Morto Bepi Zanfron, raccontò con le foto il disastro del Vajont

Aveva 84 anni. Raggiunse tra i primi i luoghi del dramma. I suoi scatti, utilizzati al processo, fecero il giro del mondo

ERTO E CASSO. Si è spento a Belluno all’età di 84 anni Giuseppe Zanfron, per tutti Bepi. La notizia ha destato vasta commozione anche a Erto e Casso dove il fotografo era conosciutissimo e apprezzato. Fu infatti uno dei primi a giungere sui luoghi della tragedia del 9 ottobre 1963 e a scattare delle immagini dell’accaduto. I suoi scatti fecero il giro del mondo e già l’indomani alcuni quotidiani nazionali aprirono delle edizioni speciali usando queste foto.

La sua vicinanza ai territori devastati dall’onda è sempre stata molto intensa tanto che ieri il giornalista è stato salutato dall’attuale sindaco di Erto e Casso Fernando Carrara e dal suo predecessore Luciano Pezzin. La sua opera non si limitò alla sola fase dell’emergenza: per anni Zanfron salì in Val Vajont per testimoniare con la propria macchina come stesse procedendo la ricostruzione delle aree colpite. Non mancò a un anniversario, facendosi apprezzare a tal punto dalla gente che ieri lo stesso governatore del Veneto, Luca Zaia, ha voluto commentare la sua morte. «Addio ad un poeta dell’immagine e della cronaca», ha detto.

Commovente la rievocazione che il fotografo era solito fare degli istanti successivi alla frana del monte Toc. Il reporter si trovava in piazza a Belluno quando la luce pubblica si spense. In tanti guardarono alle montagne del Vajont, da giorni sulla bocca di tutti per l’imminente frana. I vigili del fuoco minimizzarono, parlando di una tubatura rotta, ma Bepi era già in viaggio in direzione di Longarone.

«Nessuno veniva nel senso opposto e si vedeva a malapena a causa di una sorta di cappa di umidità – raccontava il professionista –. A Fortogna la strada era sbarrata e i pompieri riferirono di alcuni morti a causa della famosa perdita d’acqua. In realtà, camminando per qualche metro, nel buio pesto, si poteva ipotizzare che era capitato qualcosa di ben più grave. Inciampammo immediatamente sul primo cadavere, era di una ragazza. La prime fotografie le scattai con il flash in mezzo alla notte e ad un silenzio surreale. Solo all’alba vedemmo di fronte a noi la devastazione: Longarone non c’era più».
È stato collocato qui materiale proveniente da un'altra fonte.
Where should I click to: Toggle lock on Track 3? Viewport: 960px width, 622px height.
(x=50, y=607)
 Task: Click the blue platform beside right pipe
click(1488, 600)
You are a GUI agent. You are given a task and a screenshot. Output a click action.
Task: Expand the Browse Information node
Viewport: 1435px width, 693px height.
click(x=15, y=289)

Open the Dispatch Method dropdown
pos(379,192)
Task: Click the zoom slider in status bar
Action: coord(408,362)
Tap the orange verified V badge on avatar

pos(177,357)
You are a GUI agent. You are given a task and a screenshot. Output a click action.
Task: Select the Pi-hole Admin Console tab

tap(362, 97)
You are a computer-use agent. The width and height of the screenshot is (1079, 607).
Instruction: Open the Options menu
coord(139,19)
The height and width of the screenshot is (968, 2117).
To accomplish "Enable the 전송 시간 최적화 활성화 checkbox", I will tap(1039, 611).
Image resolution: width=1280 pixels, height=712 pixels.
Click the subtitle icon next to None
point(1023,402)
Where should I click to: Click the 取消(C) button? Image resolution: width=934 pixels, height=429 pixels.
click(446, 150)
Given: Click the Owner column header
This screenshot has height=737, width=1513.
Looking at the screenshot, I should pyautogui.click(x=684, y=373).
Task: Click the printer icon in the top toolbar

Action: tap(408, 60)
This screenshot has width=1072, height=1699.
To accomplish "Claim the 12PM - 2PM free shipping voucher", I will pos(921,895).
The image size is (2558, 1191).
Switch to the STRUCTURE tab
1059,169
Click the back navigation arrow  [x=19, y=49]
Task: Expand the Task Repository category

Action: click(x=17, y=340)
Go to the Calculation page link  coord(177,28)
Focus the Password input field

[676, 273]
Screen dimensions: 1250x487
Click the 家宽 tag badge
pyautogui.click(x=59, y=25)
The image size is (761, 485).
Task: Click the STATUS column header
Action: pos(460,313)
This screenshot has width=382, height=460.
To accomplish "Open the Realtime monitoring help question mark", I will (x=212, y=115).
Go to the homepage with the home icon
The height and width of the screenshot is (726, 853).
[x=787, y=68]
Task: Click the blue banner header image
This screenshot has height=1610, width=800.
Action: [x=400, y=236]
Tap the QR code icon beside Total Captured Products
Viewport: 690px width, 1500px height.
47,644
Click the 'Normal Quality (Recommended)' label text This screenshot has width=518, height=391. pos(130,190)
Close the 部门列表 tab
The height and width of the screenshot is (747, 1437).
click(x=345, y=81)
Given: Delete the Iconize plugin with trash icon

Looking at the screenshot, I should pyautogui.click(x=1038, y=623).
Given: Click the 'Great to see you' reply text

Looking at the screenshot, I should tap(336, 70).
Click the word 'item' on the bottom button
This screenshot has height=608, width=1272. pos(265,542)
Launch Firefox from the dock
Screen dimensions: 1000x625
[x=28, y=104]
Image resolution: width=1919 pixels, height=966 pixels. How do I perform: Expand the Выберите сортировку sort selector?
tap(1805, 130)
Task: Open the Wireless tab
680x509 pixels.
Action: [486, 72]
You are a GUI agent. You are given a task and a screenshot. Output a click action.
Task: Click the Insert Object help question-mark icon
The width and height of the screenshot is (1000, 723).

La mattina del 10 ottobre le persone facevano fatica a comprendere. «Una giovane fu ricoverata a Pieve di Cadore e chi la vide parlò di un brutale pestaggio perché la portata degli eventi era troppo grande per essere metabolizzata sul momento», raccontava Zanfron. Per molto tempo il reporter fece la spola, anche più volte al giorno, tra le zone del Vajont e la camera oscura dove sviluppava le lastre. A Zanfron spettò pure l’ingrato compito di immortalare le prime salme recuperate dai soccorritori. L’uomo fu poi avvicinato da decine di parenti che chiedevano delle copie, unico ricordo dei loro cari. «Ma rullini e documenti furono sequestrati dagli inquirenti come prove processuali e non potei accontentarli», si era più volte rammaricato.